The task calls for the lines below from the line with "The height and" to the line with "Task: Click the Clear Selection button", both ends included, copied exactly, without any pictures.

SOURCE DATA:
= = = =
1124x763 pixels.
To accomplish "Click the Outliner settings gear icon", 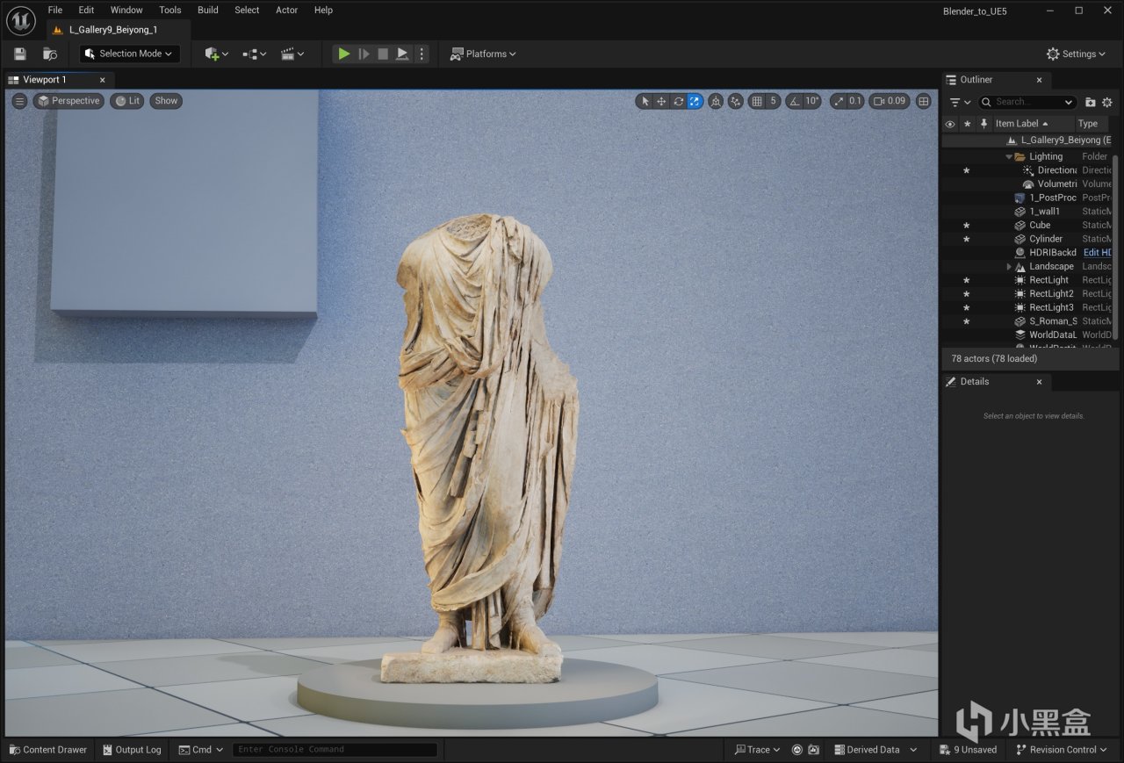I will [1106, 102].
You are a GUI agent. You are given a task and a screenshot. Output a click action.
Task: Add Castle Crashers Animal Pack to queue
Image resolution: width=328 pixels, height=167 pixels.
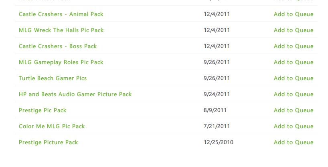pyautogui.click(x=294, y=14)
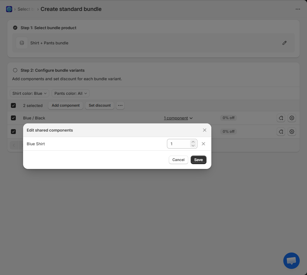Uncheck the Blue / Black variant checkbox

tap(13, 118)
= = = =
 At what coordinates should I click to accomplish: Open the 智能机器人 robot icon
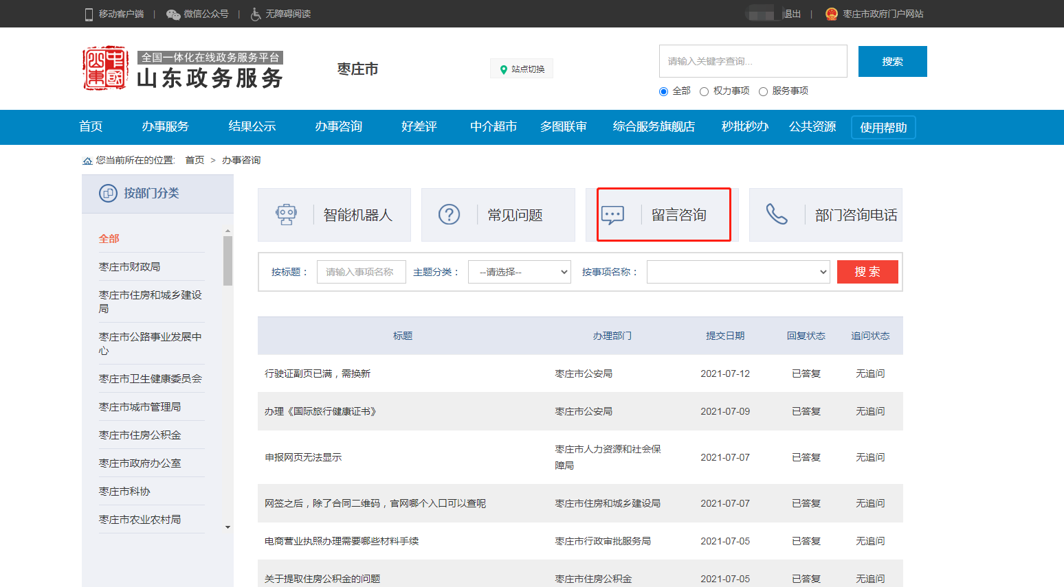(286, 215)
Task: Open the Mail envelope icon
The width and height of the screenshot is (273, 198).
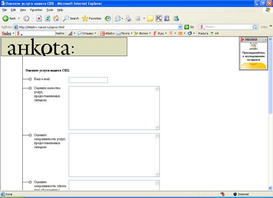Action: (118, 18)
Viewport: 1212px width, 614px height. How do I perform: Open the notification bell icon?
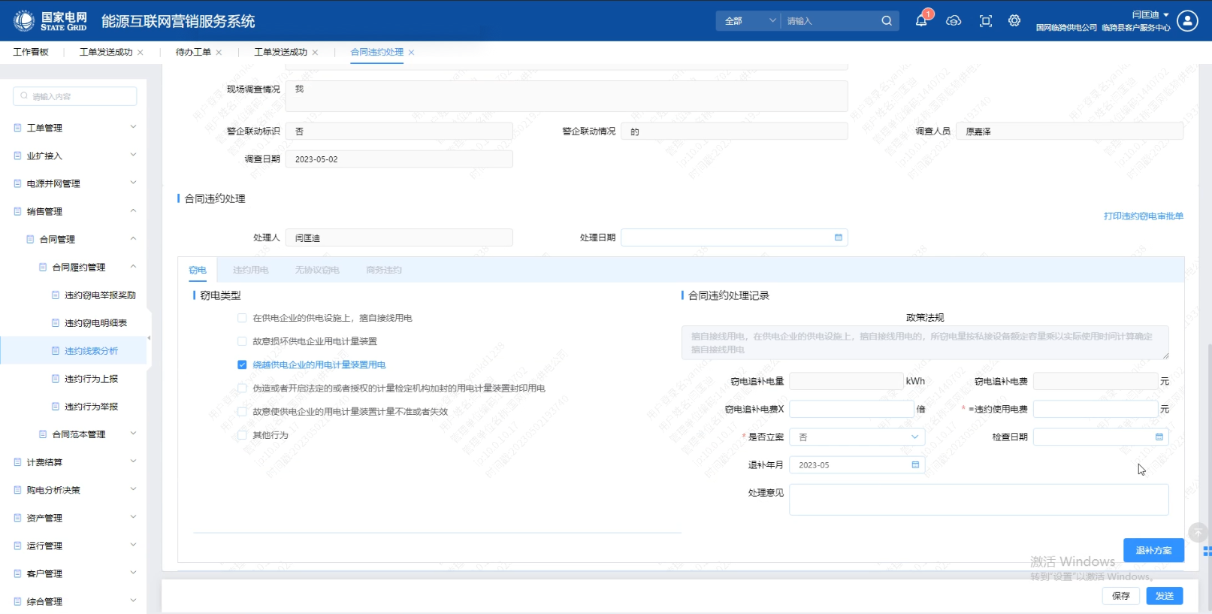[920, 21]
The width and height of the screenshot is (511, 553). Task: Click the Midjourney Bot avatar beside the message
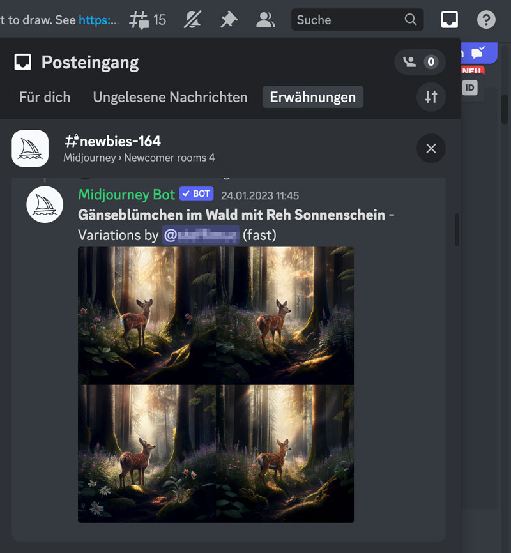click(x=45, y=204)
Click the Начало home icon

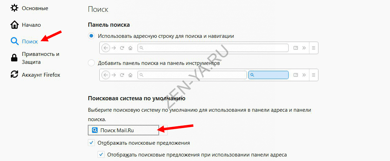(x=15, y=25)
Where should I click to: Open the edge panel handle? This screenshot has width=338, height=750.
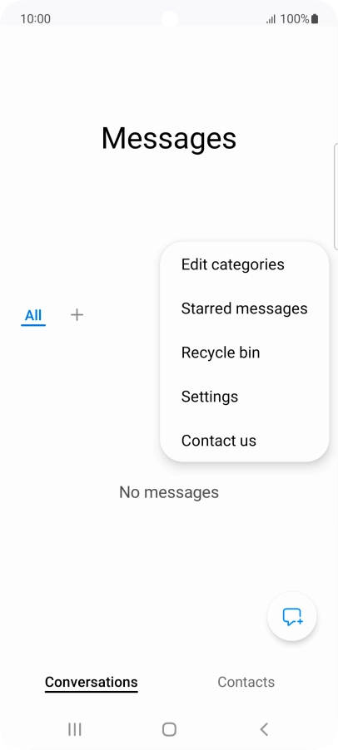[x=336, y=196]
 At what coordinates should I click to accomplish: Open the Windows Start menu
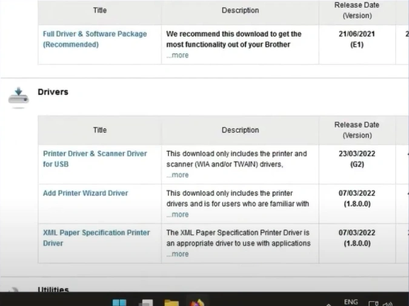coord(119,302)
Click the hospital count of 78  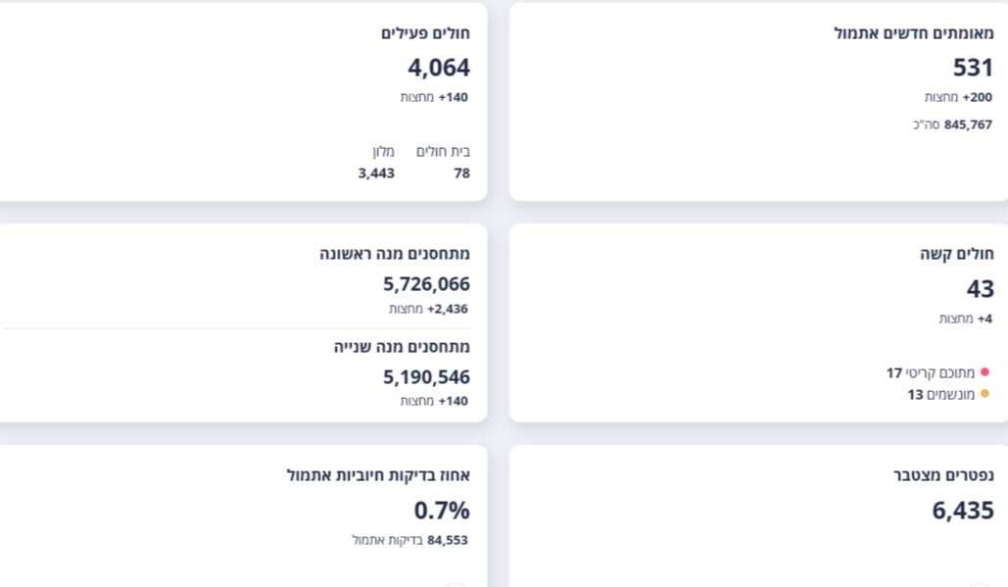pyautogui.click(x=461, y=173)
= = = =
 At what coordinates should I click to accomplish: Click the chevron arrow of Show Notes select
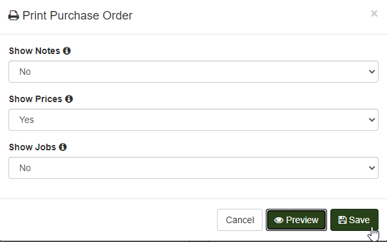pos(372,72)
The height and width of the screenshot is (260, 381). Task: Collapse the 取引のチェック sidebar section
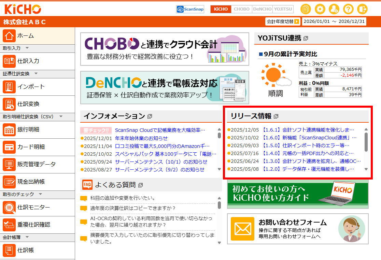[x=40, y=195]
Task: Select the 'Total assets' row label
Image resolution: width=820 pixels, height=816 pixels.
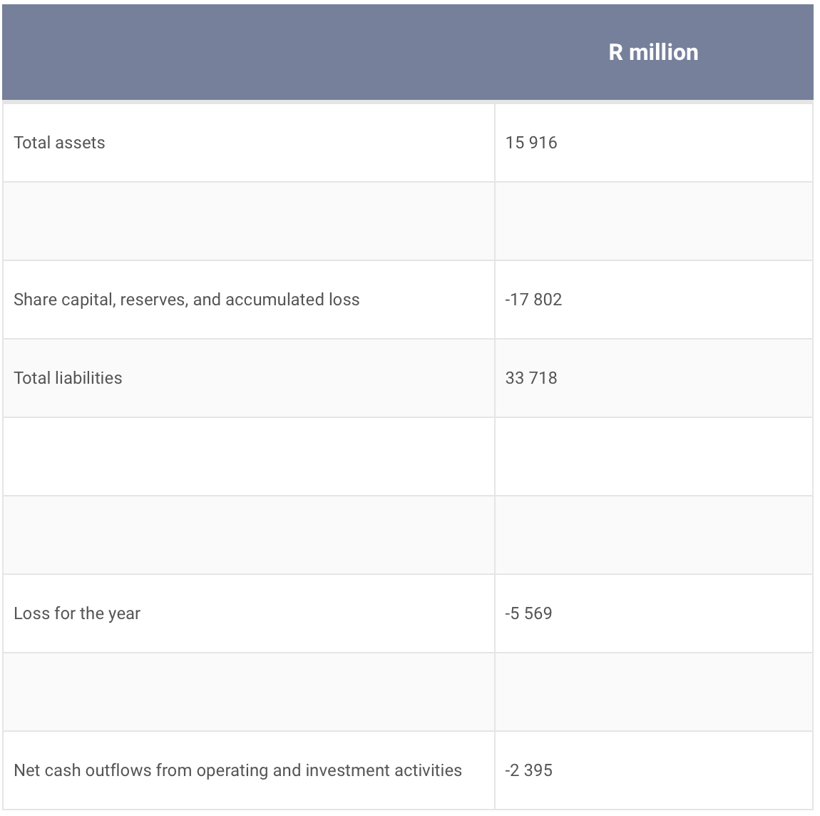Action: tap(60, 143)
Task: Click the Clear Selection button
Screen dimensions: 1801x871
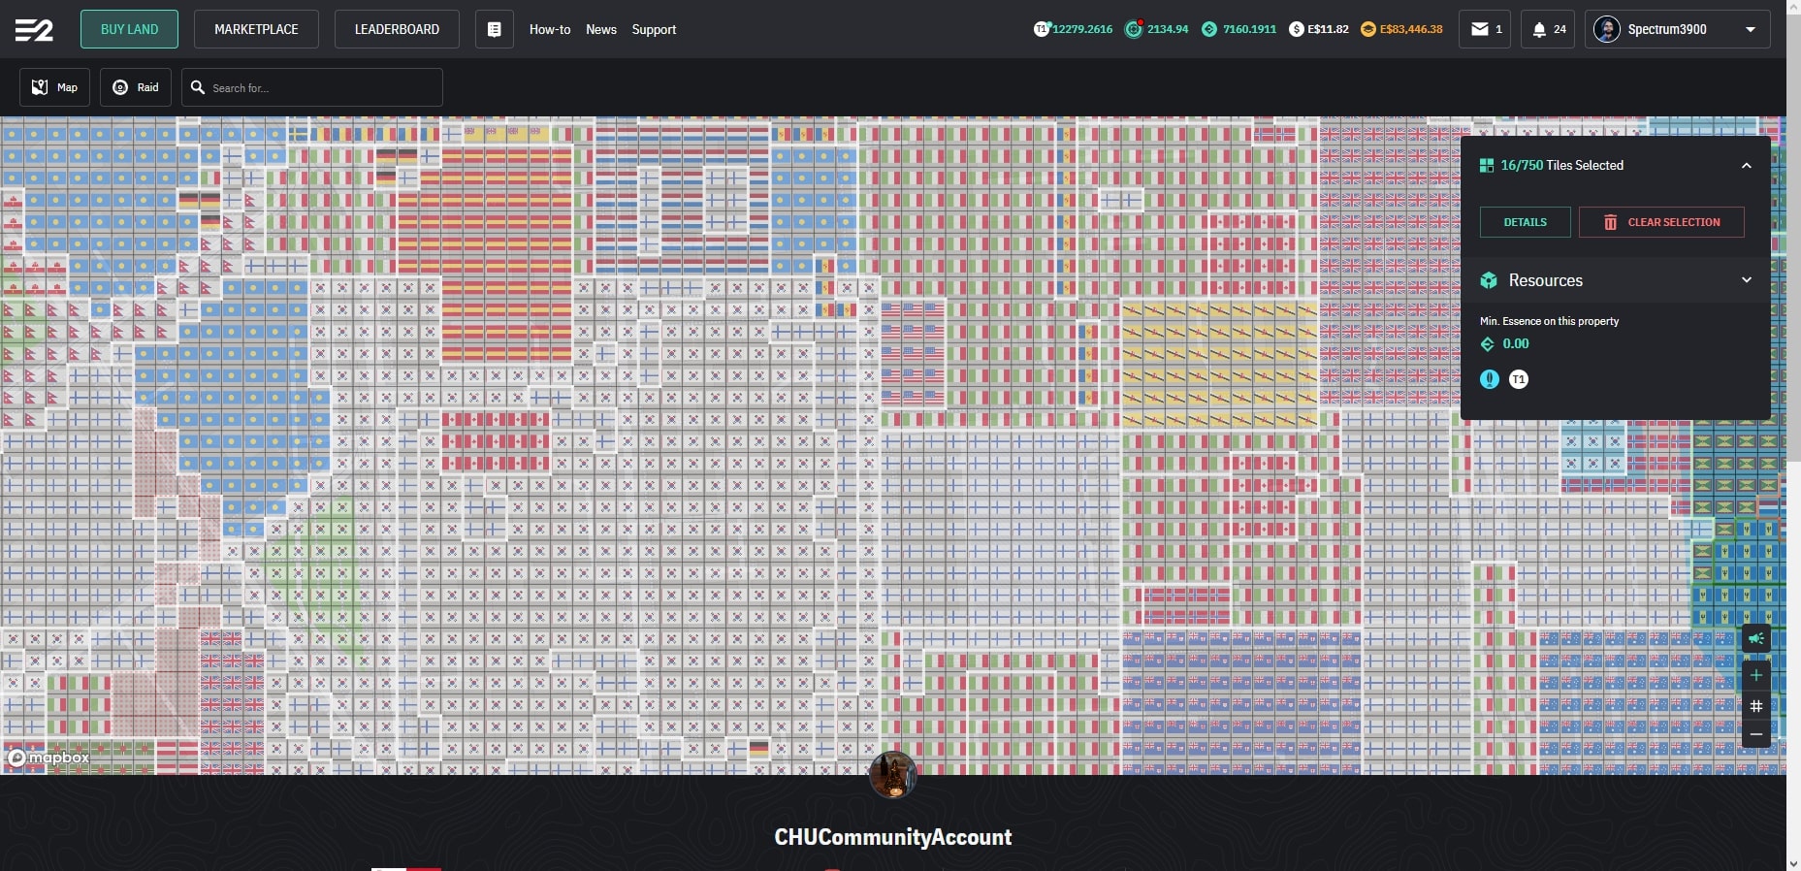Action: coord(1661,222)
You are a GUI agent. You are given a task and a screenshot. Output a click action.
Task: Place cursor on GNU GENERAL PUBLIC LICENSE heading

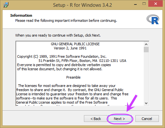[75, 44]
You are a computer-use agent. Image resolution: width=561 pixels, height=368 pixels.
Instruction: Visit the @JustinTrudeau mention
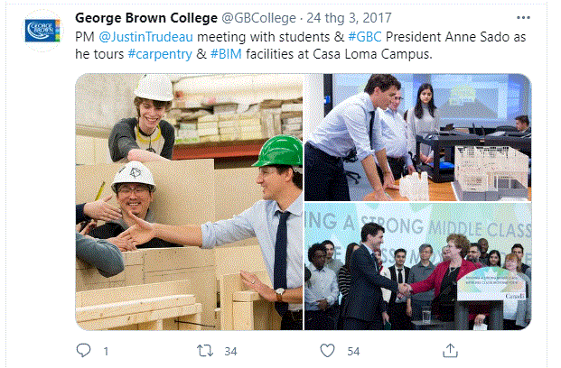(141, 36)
= = = =
SOLUTION TO THIS TASK:
The height and width of the screenshot is (260, 381). Task: Collapse the 取引のチェック sidebar section
[x=40, y=195]
Task: Select the 'Total assets' row label
Image resolution: width=820 pixels, height=816 pixels.
Action: tap(60, 143)
Task: Click the Clear Selection button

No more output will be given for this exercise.